On Jan 19, 2012, at 10:57 AM, Stephen Colebourne wrote:
> Consider it an opportunity to find consensus.

That is unlikely if people believe it is axiomatic that time is fundamentally 
"time of day" and not "elapsed time."  These are two fundamentally opposing 
views of time.  And sadly they both agree to about a minute over the next 100 
years, so the difference is small.  This difference will matter less and less 
if we become a space faring race, but the jury is still out on the viability of 
that.

I also don't have much hope for things getting better unless people are willing 
to budge on other issues.  For example, we could not change a thing, but 
announce things 1 year in advance rather than 6 months in advance.  And if that 
goes well, we could push that to 2 or more years.
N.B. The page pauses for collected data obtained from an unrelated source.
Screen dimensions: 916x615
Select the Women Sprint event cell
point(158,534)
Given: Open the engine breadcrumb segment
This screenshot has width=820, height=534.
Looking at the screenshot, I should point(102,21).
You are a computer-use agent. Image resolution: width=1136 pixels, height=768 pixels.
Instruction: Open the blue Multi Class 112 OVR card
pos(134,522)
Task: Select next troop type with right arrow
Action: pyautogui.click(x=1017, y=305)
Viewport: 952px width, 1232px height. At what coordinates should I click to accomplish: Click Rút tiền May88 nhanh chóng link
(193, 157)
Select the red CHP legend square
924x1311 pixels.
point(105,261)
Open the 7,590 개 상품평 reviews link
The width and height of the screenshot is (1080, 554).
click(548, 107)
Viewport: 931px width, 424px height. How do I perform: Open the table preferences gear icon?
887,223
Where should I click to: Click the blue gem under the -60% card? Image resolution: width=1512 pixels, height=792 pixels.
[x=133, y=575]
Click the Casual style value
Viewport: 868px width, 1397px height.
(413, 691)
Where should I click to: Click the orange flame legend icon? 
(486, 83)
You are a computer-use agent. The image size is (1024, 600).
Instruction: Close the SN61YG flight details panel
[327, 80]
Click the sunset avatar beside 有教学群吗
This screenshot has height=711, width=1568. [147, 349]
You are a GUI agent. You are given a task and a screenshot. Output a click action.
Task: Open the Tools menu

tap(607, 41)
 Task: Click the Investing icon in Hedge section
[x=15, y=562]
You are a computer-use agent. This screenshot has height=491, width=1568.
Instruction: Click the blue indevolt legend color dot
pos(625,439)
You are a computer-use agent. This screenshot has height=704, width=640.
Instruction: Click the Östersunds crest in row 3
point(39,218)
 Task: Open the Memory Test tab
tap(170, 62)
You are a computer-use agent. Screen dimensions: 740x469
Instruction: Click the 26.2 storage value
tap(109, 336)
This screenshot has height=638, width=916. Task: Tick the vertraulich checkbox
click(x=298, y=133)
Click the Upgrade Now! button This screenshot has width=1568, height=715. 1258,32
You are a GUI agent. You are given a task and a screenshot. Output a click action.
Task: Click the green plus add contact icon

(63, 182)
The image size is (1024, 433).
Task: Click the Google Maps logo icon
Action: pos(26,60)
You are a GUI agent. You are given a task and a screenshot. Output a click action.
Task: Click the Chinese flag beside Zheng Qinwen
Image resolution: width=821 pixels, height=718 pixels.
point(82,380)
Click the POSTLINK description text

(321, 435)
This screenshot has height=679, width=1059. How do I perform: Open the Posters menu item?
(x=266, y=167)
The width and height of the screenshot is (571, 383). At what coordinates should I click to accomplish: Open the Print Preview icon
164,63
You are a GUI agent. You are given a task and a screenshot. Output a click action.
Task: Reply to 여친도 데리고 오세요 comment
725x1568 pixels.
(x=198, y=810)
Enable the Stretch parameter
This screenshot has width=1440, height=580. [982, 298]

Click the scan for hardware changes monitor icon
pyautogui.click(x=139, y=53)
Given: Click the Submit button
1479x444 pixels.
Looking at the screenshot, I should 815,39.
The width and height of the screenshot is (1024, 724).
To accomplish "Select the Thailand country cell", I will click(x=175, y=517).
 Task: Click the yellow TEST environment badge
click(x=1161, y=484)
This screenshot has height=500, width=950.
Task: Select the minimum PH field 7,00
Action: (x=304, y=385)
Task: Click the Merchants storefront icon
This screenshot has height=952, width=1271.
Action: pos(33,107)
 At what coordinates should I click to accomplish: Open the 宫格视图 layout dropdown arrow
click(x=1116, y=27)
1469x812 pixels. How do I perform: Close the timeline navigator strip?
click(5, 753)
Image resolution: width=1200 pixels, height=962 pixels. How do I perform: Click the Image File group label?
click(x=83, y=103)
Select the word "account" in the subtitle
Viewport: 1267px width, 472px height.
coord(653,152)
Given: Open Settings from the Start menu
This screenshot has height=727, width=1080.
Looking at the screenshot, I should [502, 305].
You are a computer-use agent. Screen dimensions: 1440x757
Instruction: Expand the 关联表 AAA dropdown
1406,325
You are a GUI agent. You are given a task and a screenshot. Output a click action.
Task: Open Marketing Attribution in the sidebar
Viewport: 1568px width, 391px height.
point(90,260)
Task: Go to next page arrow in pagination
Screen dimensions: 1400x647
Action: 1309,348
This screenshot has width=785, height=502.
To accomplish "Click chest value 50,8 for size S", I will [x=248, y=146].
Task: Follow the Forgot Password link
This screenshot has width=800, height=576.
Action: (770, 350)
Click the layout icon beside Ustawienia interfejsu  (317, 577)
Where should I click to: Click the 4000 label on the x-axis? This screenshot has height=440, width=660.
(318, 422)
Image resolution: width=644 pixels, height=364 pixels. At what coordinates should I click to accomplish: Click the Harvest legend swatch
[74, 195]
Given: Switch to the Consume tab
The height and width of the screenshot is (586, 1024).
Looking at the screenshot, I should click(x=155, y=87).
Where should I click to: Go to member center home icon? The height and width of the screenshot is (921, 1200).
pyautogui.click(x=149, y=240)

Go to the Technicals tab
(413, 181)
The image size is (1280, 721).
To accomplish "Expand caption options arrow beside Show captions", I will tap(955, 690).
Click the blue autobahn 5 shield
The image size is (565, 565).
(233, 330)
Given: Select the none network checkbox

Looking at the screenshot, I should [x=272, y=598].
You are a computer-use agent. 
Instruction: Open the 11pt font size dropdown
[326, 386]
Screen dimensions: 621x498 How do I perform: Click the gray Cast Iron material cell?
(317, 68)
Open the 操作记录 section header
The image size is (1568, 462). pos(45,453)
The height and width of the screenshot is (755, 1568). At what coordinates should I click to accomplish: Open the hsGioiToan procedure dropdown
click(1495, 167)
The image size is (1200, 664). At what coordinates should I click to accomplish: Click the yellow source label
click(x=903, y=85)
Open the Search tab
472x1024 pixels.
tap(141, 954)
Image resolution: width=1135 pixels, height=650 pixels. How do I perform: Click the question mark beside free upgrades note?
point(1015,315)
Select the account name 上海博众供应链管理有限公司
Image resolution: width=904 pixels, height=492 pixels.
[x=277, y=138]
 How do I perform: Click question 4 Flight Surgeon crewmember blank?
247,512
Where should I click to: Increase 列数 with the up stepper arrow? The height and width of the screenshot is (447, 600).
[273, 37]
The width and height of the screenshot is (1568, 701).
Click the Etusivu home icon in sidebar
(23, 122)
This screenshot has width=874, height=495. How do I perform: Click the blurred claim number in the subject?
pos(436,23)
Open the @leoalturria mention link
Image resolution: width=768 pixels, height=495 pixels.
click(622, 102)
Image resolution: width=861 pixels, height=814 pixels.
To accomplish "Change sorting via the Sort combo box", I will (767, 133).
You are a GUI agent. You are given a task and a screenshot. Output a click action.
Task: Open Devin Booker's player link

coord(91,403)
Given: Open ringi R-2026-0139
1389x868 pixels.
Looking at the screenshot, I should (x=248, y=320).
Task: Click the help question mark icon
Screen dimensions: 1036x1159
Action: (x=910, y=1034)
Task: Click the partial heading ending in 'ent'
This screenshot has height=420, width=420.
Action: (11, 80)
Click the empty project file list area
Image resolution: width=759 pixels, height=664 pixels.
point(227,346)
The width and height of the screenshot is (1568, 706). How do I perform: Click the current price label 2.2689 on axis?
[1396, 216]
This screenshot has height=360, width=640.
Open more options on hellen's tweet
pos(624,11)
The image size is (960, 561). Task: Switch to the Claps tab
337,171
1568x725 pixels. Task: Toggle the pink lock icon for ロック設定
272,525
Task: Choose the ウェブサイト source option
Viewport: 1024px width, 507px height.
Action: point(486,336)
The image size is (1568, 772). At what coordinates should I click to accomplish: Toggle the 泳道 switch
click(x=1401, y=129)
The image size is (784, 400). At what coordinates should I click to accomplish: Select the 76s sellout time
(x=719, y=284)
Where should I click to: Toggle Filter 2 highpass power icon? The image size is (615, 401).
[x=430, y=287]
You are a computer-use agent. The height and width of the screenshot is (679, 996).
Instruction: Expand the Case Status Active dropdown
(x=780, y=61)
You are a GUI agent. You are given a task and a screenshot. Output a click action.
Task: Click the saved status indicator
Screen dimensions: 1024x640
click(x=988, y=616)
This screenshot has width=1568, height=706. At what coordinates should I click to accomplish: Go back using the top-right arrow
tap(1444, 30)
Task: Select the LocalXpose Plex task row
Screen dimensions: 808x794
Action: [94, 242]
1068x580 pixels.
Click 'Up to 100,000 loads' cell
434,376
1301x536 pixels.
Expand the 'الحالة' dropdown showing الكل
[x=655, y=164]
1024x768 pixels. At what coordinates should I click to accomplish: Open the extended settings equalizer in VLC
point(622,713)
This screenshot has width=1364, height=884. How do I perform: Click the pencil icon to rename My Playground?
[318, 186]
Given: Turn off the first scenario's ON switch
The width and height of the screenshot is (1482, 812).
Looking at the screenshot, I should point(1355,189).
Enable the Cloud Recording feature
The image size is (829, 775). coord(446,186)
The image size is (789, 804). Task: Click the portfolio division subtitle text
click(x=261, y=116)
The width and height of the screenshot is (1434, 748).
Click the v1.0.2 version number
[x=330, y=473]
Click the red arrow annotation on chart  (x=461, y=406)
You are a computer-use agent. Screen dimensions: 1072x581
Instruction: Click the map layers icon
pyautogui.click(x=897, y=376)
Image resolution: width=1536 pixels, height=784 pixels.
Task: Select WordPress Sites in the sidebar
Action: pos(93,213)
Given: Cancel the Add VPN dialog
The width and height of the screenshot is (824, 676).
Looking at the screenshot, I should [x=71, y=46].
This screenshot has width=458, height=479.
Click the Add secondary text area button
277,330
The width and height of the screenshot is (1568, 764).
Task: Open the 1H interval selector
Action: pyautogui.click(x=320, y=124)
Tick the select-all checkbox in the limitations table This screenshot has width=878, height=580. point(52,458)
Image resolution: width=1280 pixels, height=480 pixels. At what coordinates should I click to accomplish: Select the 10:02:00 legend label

If we relax the DUT1 to 2s or 3s, then things could be announced even further 
in advance, which would ameliorate one of the operational difficulties of the 
current system.  History shows that DUT1 of 1s is an arbitrary limit.  Some 
folks wanted .1s, others .8s, some 2s.  There's nothing magical about DUT1 <= 
1s fundamentally, so that axis of the problem should be explored (yes, I know 
it is a change, but not one so fundamental that it couldn't be phased in with 
proper studies before).

So I'm not too optimistic since all the focus has been on 'let's just junk them 
entirely' with little middle ground explored.